The plan to widen the entire stretch of Interstate 81 through Virginia, and to add some toll stations, has hit some legal troubles. Several conservation groups have filed a lawsuit against the Federal Highway Administration to block the plan.
The conservation groups say VDOT is violating the National Environmental Policy Act. And they say VDOT has not fully studied the impacts of widening Interstate 81.
The Shenandoah Valley Network and several other conservation organizations filed a lawsuit on the last day possible for legal action.
"The lawsuit was our very last option. It's not something we wanted to do at all but with comment periods ending, with the process rolling on, without seeing significant changes to the proposal, which still includes major widening and tolls," said Kim Sandum, executive director for the Community Alliance for Preservation, which is part of the S.V.N.
The organizations want VDOT to do studies that would look at the environmental impacts of the project, such as moving freight to rail, spot improvements, truck climbing lanes, and preservation of historic battlefields.
But VDOT spokesperson Laura Southard says the plans for expansion are just in the beginning stages and more research will be done before work begins.

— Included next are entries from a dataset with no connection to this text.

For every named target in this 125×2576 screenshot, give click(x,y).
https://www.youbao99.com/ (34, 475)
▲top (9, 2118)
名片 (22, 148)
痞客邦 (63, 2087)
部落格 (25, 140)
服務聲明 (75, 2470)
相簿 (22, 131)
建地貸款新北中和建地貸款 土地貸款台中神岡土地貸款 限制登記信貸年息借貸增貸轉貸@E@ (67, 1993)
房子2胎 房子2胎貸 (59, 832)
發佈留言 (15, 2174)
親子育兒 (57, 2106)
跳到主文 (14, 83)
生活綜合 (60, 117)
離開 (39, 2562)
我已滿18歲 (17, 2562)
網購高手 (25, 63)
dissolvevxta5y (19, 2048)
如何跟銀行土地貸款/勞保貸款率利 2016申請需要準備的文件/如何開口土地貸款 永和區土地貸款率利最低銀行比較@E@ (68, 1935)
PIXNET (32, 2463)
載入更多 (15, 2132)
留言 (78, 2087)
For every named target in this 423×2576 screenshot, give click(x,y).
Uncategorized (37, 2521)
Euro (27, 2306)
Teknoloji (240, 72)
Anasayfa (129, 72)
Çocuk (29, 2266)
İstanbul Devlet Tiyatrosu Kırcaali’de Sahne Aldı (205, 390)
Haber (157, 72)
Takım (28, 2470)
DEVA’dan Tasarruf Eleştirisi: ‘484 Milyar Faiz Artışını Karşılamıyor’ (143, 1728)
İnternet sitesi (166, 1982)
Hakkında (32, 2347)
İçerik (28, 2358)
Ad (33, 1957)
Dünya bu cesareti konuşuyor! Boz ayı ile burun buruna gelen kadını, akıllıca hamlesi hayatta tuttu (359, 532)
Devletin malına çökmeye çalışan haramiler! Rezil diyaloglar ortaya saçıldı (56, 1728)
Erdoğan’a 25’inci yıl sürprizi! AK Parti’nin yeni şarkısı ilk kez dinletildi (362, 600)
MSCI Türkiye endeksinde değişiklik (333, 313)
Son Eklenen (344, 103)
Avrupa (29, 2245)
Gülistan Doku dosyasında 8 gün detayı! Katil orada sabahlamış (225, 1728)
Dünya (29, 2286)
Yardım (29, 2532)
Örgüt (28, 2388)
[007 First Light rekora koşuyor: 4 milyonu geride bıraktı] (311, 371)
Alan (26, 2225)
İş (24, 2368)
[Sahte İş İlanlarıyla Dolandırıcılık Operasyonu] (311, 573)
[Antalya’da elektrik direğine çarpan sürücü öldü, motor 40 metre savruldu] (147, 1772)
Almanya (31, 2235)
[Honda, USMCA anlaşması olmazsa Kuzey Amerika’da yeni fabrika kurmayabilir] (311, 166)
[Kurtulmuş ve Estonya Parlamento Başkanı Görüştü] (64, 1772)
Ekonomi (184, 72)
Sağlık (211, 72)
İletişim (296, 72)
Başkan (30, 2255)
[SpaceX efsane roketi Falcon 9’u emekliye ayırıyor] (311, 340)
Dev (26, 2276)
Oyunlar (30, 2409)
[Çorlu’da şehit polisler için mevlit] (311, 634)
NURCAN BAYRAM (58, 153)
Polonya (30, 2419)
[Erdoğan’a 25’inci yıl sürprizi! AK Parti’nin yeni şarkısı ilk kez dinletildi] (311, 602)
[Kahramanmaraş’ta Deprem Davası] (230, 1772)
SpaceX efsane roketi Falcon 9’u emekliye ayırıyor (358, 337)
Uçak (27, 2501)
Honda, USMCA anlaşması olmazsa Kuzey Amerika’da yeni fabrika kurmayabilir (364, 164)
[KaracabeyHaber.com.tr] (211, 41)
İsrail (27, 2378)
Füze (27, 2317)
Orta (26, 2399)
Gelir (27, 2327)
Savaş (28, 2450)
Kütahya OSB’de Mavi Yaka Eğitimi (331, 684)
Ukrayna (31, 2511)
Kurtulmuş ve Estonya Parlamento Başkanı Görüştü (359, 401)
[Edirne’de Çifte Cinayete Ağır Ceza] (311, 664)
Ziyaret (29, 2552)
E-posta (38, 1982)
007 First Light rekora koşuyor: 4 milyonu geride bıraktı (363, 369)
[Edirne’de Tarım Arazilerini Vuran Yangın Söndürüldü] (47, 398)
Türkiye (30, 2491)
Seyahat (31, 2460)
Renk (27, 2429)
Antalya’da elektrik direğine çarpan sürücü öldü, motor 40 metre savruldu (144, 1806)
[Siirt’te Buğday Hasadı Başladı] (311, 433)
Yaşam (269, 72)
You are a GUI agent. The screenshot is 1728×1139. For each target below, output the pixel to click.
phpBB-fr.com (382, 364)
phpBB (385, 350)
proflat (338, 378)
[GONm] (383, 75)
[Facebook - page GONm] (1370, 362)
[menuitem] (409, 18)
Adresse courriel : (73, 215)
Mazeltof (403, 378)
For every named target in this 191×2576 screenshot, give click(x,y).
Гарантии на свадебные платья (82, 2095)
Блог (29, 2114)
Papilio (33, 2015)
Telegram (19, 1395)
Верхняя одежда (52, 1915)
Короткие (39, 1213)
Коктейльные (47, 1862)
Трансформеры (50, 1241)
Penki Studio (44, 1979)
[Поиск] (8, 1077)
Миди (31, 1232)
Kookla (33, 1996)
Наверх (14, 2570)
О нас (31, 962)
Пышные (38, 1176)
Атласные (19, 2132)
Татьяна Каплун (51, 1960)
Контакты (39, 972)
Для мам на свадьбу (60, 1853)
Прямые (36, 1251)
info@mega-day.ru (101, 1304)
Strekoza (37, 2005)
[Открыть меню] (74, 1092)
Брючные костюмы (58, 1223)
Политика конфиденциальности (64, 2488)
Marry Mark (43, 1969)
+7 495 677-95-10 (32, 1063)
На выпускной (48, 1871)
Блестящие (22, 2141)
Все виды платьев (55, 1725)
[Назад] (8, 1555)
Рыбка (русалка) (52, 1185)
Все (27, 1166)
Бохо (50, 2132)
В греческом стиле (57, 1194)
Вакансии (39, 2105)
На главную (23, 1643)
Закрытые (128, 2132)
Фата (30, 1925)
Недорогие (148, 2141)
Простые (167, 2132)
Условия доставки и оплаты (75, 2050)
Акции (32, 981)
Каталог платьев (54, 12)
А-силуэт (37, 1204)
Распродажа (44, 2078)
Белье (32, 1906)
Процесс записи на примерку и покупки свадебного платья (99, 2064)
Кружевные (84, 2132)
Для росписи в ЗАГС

"There are no funds that have been identified to do any widening projects, and if we were to proceed with widening projects first, we've go to do more detailed environmental studies on those possible locations," says Southard. "A lot of questions still have to be answered about Interstate 81 and we're going to follow all federal and state processes in answering those questions."
However, members of S.V.N. claim that VDOT is narrowing down its options for possible projects, and then looking at the environmental impacts.
"It seems to be, you should do it the other way around. You should look at the impacts as well as the traffic needs, and try to come up with something that addresses both of those, not look at one only, and then by the way, what happened to the other," says Sandum.
VDOT officials say they are working on safety improvements and they are only following plans directed by the Commonwealth Transportation Board. Members of the S.V.N. hope the lawsuit will convince the board to re-examine whether widening the interstate is appropriate.